Which would you rather have, power or money? How about both? The irresistible combination of using other people's money for their own purposes is one of the things that makes politicians so loathsome. But the flow of money goes not only from politicians to their favored cuts of pork, but there is a flow back to politicians personally, which is the money that is used to finance their campaigns. But it is the combination of politicians having the power to do stuff and the backflow of money to them that makes for the current unsatisfactory contretemps.

In the American system, campaign donations are subject to various limits. There's hard and there's soft money, there are limits on third-party groups campainging on behalf of candidates, and the perennial subject of campaign finance reform ebbs and flows with the political tide. Compared to most European countries, campaigns in American elections are relatively unencumbered by government oversight, and campaign finance is a largely private affair. In many European countries, however, there are much stricter limits on campaign contributions and political parties often receive subsidies from the taxpayer. This means that my tax euros are being used to fund political parties I disagree vehemently with. This, advocates say, is a fair price to pay for a clean political system, that does not suffer from the money-driven influence peddling that befalls America.

Superficially this may be so, but in practice there's still plenty of collusion between Big Money and politicians in Europe, all the more pernicious because it's seldom out in the open as in the US. There campaign contributions are made public and can be studied; indeed, they can become parts of the election campaign itself. The influence-buying process in Europe is done behind closed doors and illegally. The list of underhanded political contributions is long. Big business is not only close to the government, in many cases it is (partially) owned by the government and its top executives are appointed by the government. Those appointees are usually benevolent in their favors, once they have their hands on the corporate accounts.
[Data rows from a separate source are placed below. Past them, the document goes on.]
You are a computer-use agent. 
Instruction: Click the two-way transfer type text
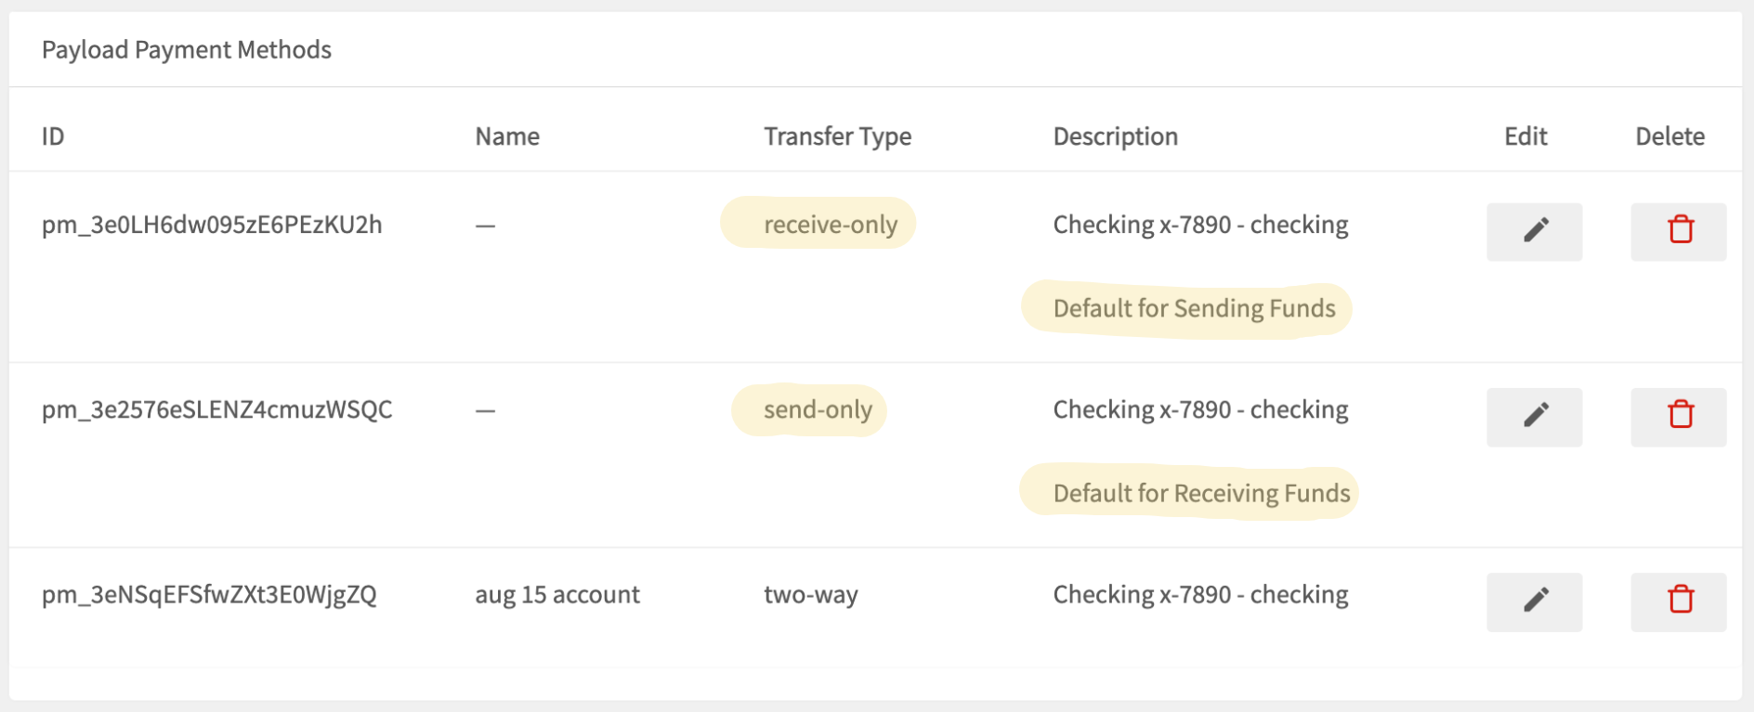tap(810, 595)
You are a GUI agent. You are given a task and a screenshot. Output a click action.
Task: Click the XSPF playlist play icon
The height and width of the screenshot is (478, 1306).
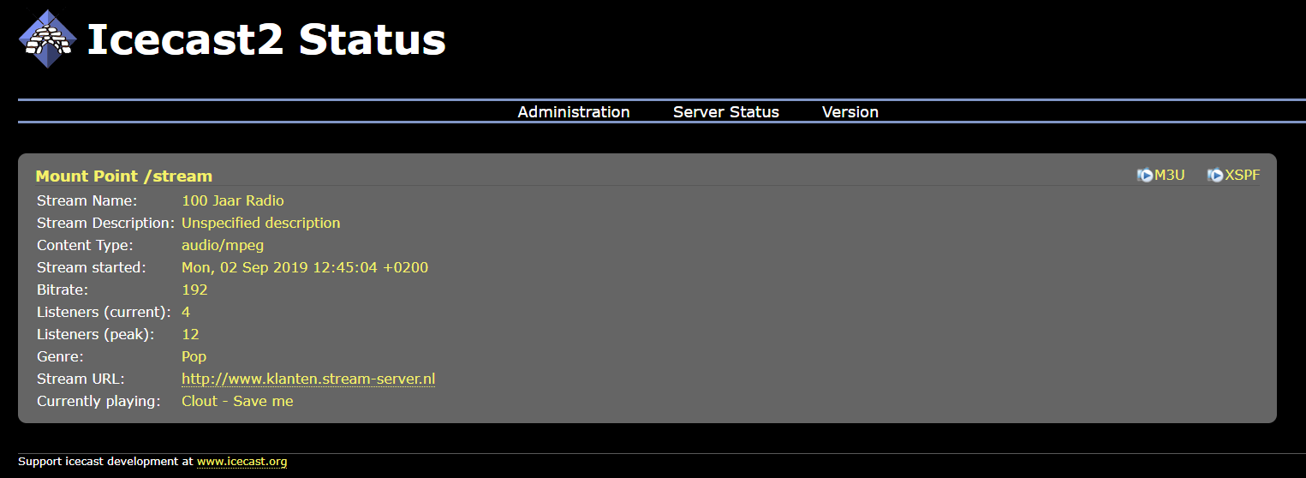pyautogui.click(x=1215, y=175)
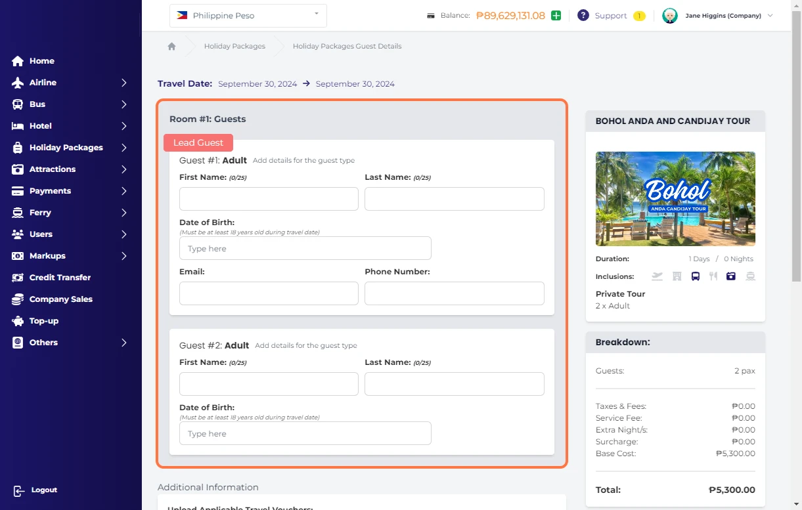Log out using the Logout button

click(x=36, y=490)
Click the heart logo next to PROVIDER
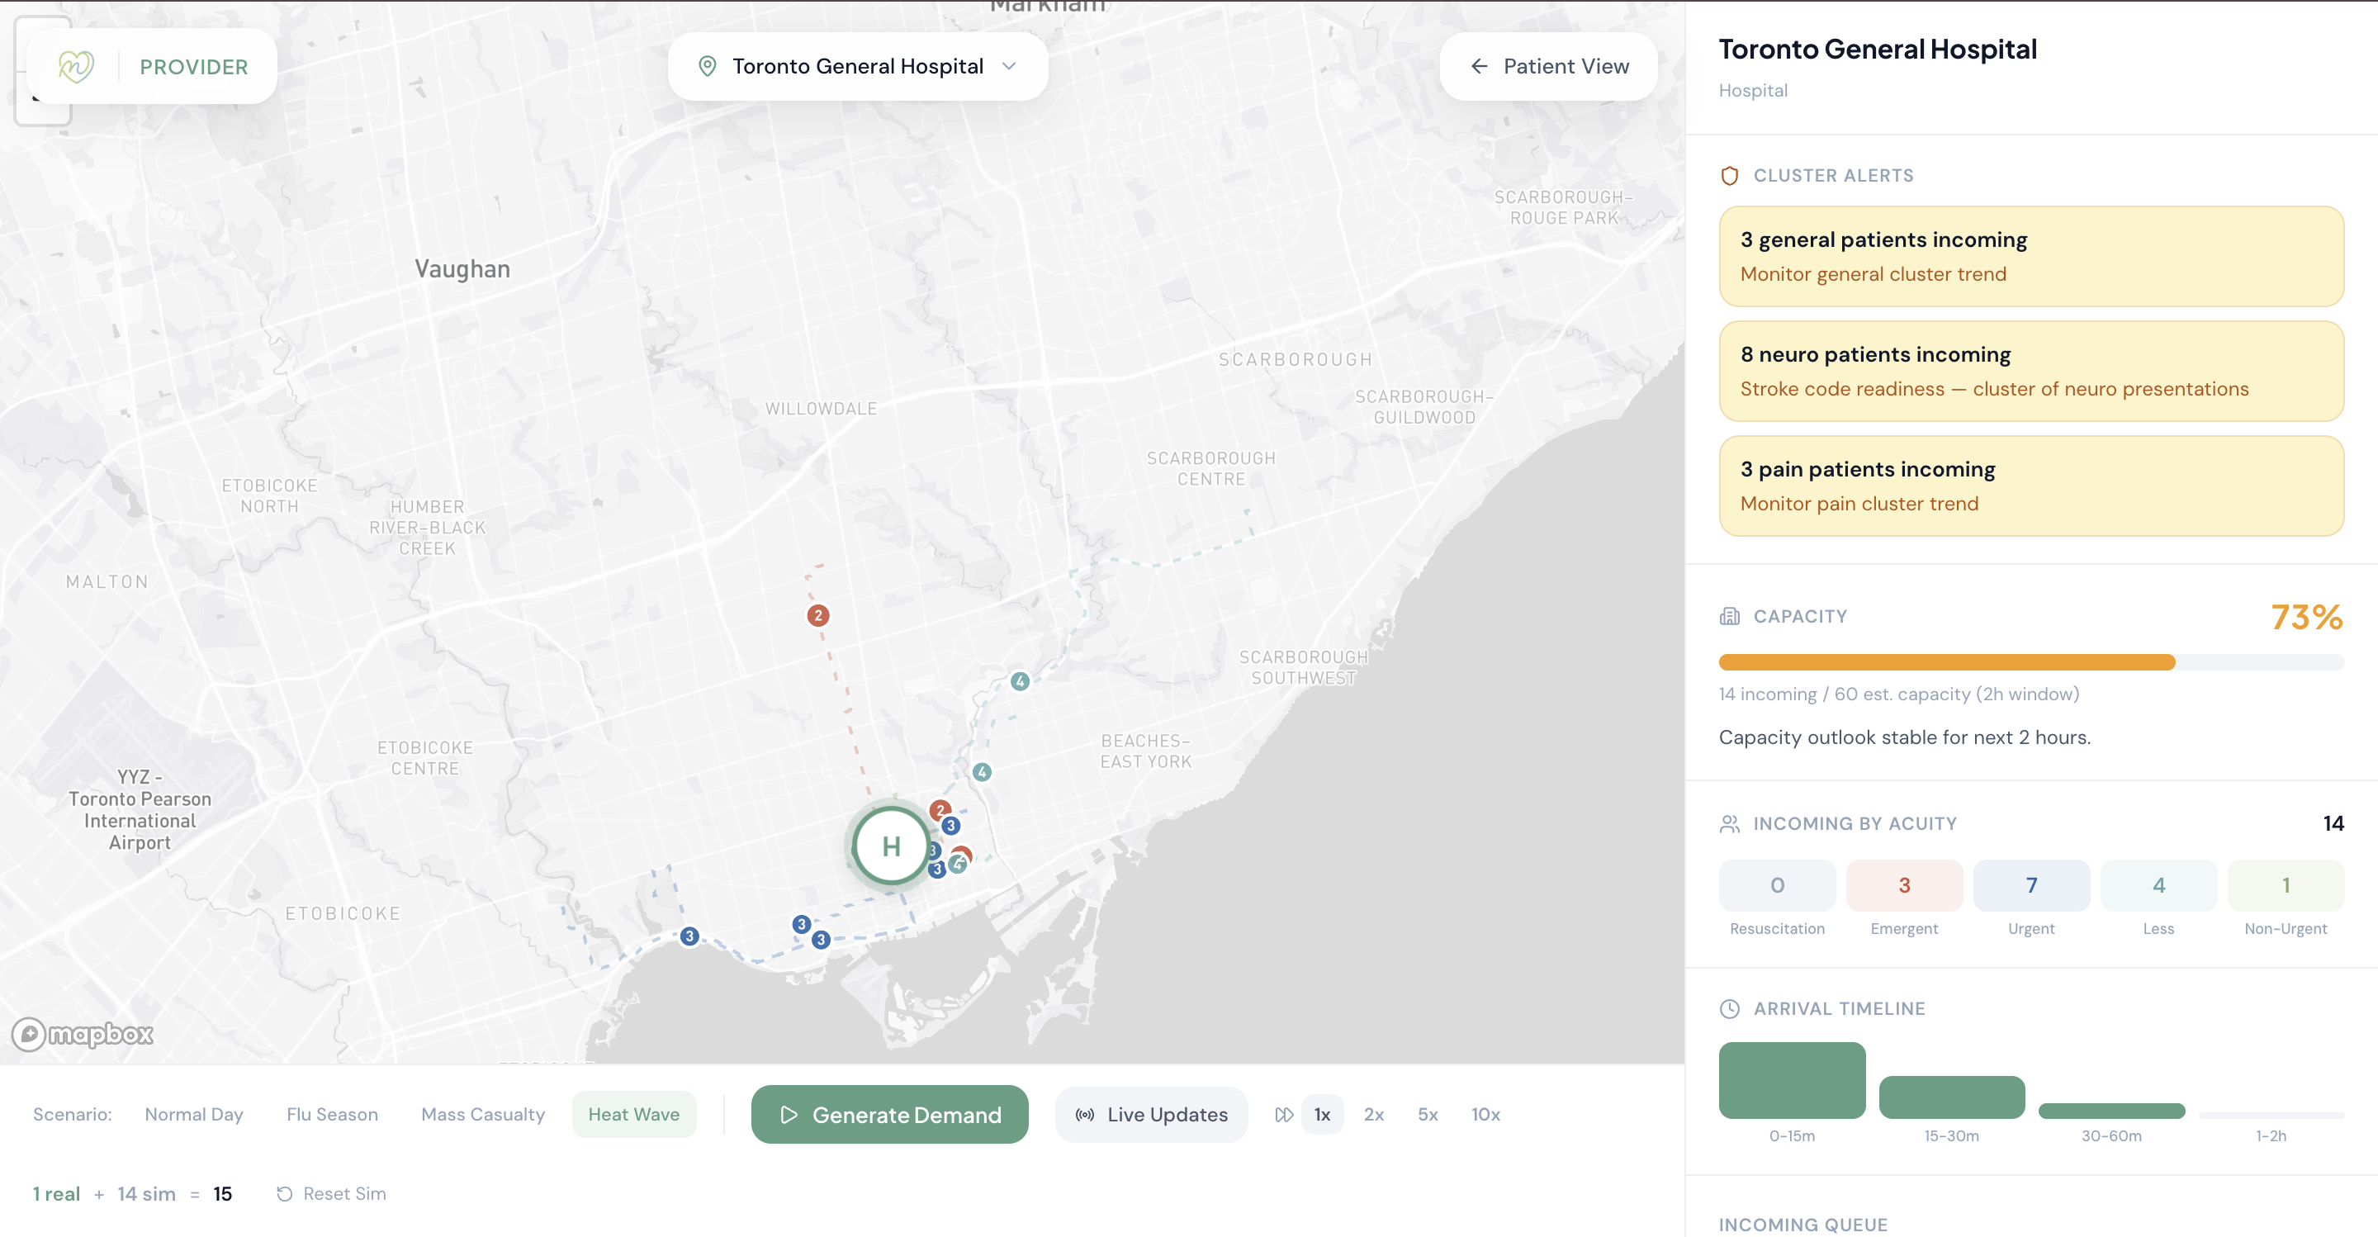This screenshot has height=1237, width=2378. pos(76,66)
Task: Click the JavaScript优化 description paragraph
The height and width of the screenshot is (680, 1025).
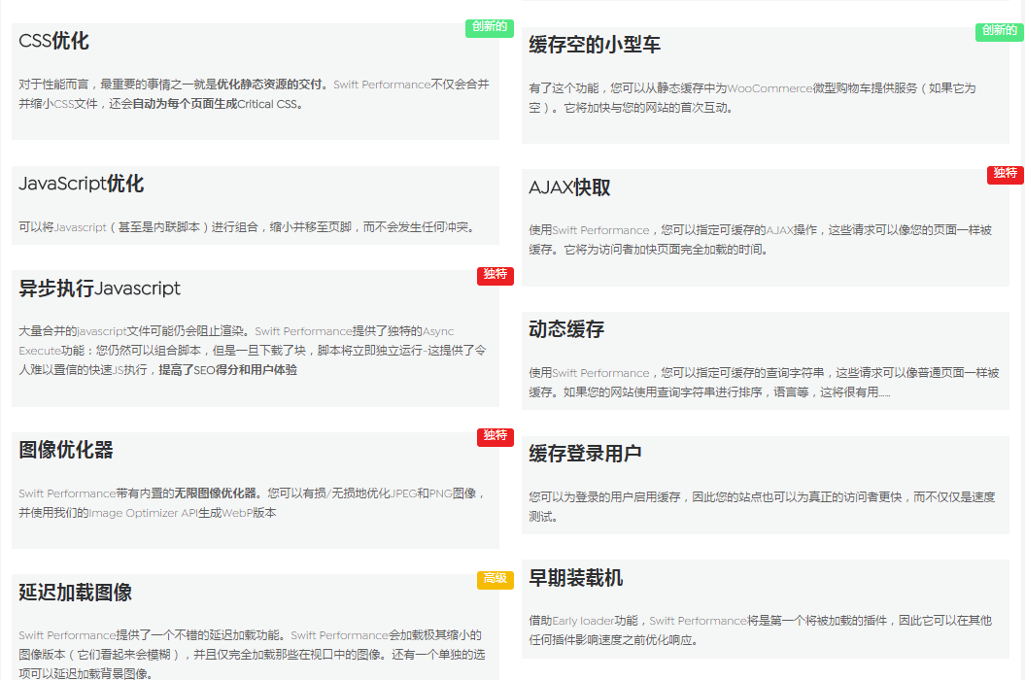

In France, the collusion between various governments and presidents was of gigantic proportions. In Italy, a whole generation of politicians was swept away in the investigation of tangentopoli, the wide-ranging corruption investigation that got off the ground in the early 90's. Now the Prime Minister of Italy, Silvio Berlusconi, is not in danger of being corrupted by big business; he is big business. A conflict of interest of this magnitude would never be allowed to stand in the US. In Germany, the Christian Democrat party was rocked by revelations that its long-time leader and German Chancellor Helmut Kohl had been involved in receiving illegal donations for the party. The Social Democrats of the SPD had a more recent run-in with bribes being paid to local politicians in Northrhine Westphalia in return for public works contracts. By outlawing certain types of contributions, the effect has been to drive them underground, not to eliminate them.

The flow of money is efficient, a bit like traffic. Soon after a new route around a congested area is discovered, traffic will divert from the congested route to the new one, and balance itself out over the two routes. But the flow of money is even stronger. It gushes forth from the highest peak and flows downward. Occasionally new laws may impede the old, well-worn routes for it to flow to the politicians waiting at the bottom of the mountain, but the flow will adjust. It's still going to go down, because that's where political gravity takes it.

What we need is an anti-polticial-gravity device. The reason big money seeks to influence politicians is because their decisions can be hugely profitable for the donors, or spell disaster for those who sit out the money-slinging contest. Spending money on politicians is the behavior of an economically rational actor. Trying to outlaw economically rational behavior is bound to fail; one has to remove the underlying incentive for the money to flow in the first place. And again, that brings me to the point that policians and the state should far less power than they have now. Eliminate the politicians' ability to bring instant wealth or ruin on a business, and businesses will find better ways to spend their money.